#### EXERCISE PROMPT
Repeat every line of the records below with their requests, but raise each coordinate in the answers by 133. Leave the pictures out of your answer.

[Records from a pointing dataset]
------------------------------------------------

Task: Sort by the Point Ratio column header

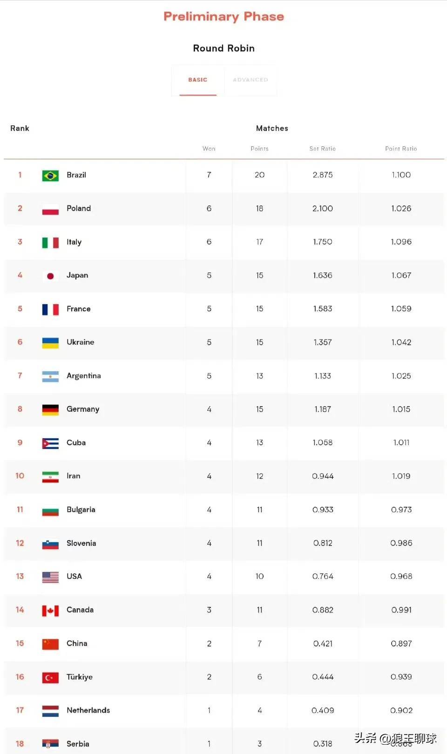Action: pyautogui.click(x=401, y=149)
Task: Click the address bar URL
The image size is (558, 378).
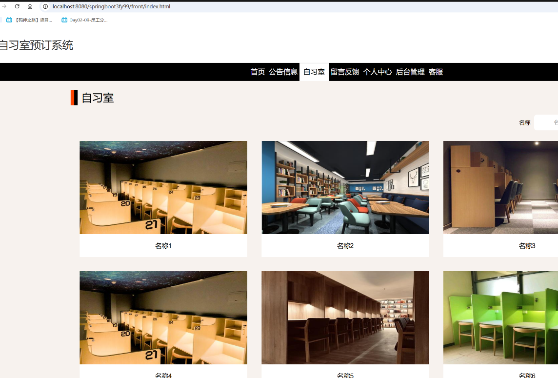Action: (111, 6)
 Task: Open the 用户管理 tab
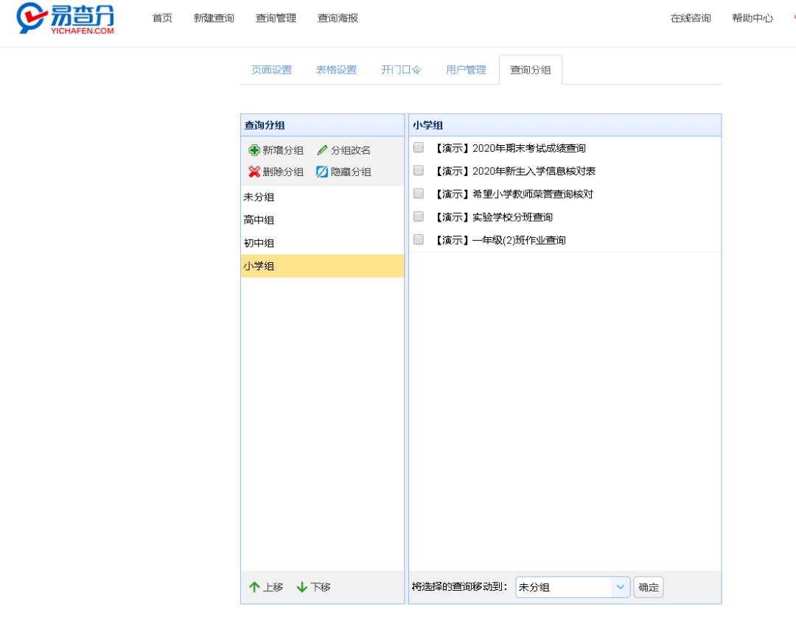pos(466,70)
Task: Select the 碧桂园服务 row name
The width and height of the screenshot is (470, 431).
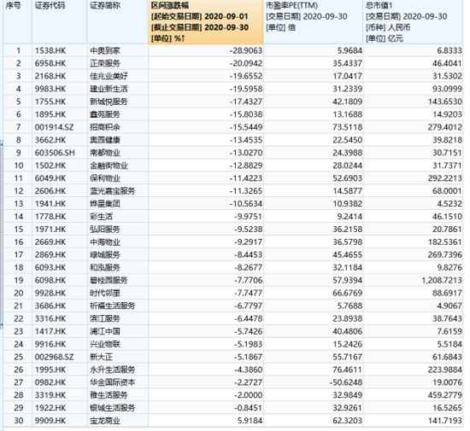Action: pyautogui.click(x=109, y=280)
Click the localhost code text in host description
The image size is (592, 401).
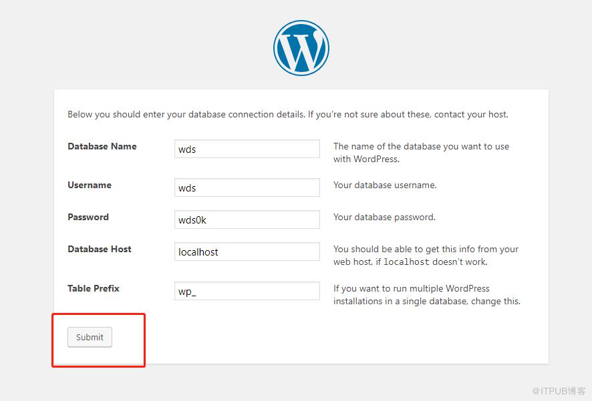click(x=406, y=262)
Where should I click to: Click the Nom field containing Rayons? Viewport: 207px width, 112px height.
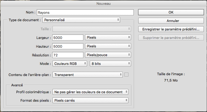point(85,12)
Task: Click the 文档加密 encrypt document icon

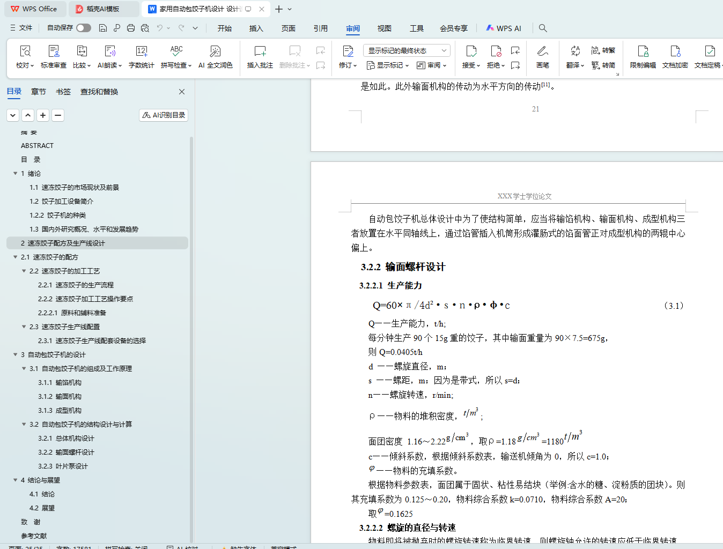Action: coord(675,57)
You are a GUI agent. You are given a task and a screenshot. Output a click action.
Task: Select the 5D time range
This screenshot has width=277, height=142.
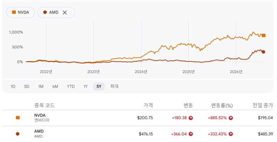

------------------------------------------------

#### TASK SOLUTION
Task: Sort by the Point Ratio column header

Action: pyautogui.click(x=534, y=282)
Task: Click the address bar URL
The image size is (558, 378).
Action: (244, 139)
 Task: Open the 用户管理 tab
pos(599,203)
Task: Select the 碧桂园服务 row name
The width and height of the screenshot is (470, 431).
Action: pyautogui.click(x=242, y=413)
Click the localhost code text in host description
The image size is (592, 401).
click(x=539, y=395)
Where should I click to: Click the Nom field containing Rayons? Viewport: 207px width, 112px height.
point(218,145)
Task: Click the 文档加密 encrypt document icon

Action: coord(808,190)
You are a GUI agent. You are given a task and a screenshot. Output a click action.
Task: Select the 5D time range
This screenshot has width=277, height=142.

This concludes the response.